**EXERCISE MATERIALS**
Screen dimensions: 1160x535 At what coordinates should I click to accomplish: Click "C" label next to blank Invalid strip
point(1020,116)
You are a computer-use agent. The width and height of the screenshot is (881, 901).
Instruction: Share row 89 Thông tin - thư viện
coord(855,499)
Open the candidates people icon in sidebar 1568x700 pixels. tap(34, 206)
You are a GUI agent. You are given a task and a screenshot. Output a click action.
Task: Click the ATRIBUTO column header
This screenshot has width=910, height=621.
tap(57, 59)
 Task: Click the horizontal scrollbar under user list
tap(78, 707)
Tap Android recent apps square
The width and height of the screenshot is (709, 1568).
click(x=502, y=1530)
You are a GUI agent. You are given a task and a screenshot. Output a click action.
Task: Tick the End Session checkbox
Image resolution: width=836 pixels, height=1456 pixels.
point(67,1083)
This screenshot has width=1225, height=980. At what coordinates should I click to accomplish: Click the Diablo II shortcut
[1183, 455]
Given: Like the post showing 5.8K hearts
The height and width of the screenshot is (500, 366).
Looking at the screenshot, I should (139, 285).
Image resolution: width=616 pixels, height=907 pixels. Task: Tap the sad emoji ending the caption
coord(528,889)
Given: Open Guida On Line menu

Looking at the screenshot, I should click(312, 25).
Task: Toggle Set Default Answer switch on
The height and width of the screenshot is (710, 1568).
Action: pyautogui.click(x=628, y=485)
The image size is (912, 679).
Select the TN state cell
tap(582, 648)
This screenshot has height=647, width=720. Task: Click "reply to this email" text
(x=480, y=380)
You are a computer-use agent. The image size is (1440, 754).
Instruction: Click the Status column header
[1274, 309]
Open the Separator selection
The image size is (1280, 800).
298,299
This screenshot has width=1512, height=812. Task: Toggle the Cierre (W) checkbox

**WORK TASK**
Please work out how many lines above contain the string "checkbox", and reply with that number alone.

**REPLY**
2